Word for word, transcribe all the entries shown below.

* **Stored items**:
Start of Block

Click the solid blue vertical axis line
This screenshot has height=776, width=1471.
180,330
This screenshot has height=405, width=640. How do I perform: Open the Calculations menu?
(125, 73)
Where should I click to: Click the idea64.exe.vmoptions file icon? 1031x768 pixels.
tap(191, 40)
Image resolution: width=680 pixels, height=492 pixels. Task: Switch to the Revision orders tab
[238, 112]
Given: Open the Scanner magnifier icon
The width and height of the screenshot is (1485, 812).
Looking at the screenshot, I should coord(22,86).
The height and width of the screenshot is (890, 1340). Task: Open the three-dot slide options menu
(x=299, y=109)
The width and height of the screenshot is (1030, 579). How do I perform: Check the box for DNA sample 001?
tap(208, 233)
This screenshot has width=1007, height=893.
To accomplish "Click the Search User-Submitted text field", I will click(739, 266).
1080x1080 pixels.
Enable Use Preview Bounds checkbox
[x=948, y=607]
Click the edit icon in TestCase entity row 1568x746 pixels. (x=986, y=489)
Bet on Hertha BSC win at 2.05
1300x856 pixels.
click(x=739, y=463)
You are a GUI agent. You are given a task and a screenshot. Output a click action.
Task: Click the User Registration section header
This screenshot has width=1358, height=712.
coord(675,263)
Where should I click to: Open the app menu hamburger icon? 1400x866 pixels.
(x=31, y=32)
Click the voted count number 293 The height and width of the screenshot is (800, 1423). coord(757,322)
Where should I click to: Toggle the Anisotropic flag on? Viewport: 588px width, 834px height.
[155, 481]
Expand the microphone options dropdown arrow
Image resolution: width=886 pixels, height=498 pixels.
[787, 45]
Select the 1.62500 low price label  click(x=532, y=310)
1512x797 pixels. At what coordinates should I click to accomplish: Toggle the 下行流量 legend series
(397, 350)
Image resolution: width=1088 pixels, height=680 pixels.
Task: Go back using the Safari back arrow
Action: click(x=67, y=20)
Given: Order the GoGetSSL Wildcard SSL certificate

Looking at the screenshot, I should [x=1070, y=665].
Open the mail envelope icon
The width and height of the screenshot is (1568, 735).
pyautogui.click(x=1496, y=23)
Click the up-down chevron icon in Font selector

End of Block

* **Output of the task**:
Click the solid blue vertical axis line
This screenshot has height=776, width=1471.
180,330
This screenshot has height=405, width=640. How do I perform: Open the Calculations menu?
(125, 73)
Where should I click to: Click the idea64.exe.vmoptions file icon? 1031x768 pixels.
tap(191, 40)
Image resolution: width=680 pixels, height=492 pixels. Task: Switch to the Revision orders tab
[238, 112]
Given: Open the Scanner magnifier icon
The width and height of the screenshot is (1485, 812).
Looking at the screenshot, I should coord(22,86).
The height and width of the screenshot is (890, 1340). Task: Open the three-dot slide options menu
(x=299, y=109)
The width and height of the screenshot is (1030, 579). How do I perform: Check the box for DNA sample 001?
tap(208, 233)
This screenshot has width=1007, height=893.
To accomplish "Click the Search User-Submitted text field", I will click(739, 266).
1080x1080 pixels.
Enable Use Preview Bounds checkbox
[x=948, y=607]
Click the edit icon in TestCase entity row 1568x746 pixels. (x=986, y=489)
Bet on Hertha BSC win at 2.05
1300x856 pixels.
click(x=739, y=463)
You are a GUI agent. You are given a task and a screenshot. Output a click action.
Task: Click the User Registration section header
This screenshot has width=1358, height=712.
coord(675,263)
Where should I click to: Open the app menu hamburger icon? 1400x866 pixels.
(x=31, y=32)
Click the voted count number 293 The height and width of the screenshot is (800, 1423). coord(757,322)
Where should I click to: Toggle the Anisotropic flag on? Viewport: 588px width, 834px height.
[155, 481]
Expand the microphone options dropdown arrow
Image resolution: width=886 pixels, height=498 pixels.
[787, 45]
Select the 1.62500 low price label  click(x=532, y=310)
1512x797 pixels. At what coordinates should I click to accomplish: Toggle the 下行流量 legend series
(397, 350)
Image resolution: width=1088 pixels, height=680 pixels.
Task: Go back using the Safari back arrow
Action: click(x=67, y=20)
Given: Order the GoGetSSL Wildcard SSL certificate

Looking at the screenshot, I should [x=1070, y=665].
Open the mail envelope icon
The width and height of the screenshot is (1568, 735).
pyautogui.click(x=1496, y=23)
Click the up-down chevron icon in Font selector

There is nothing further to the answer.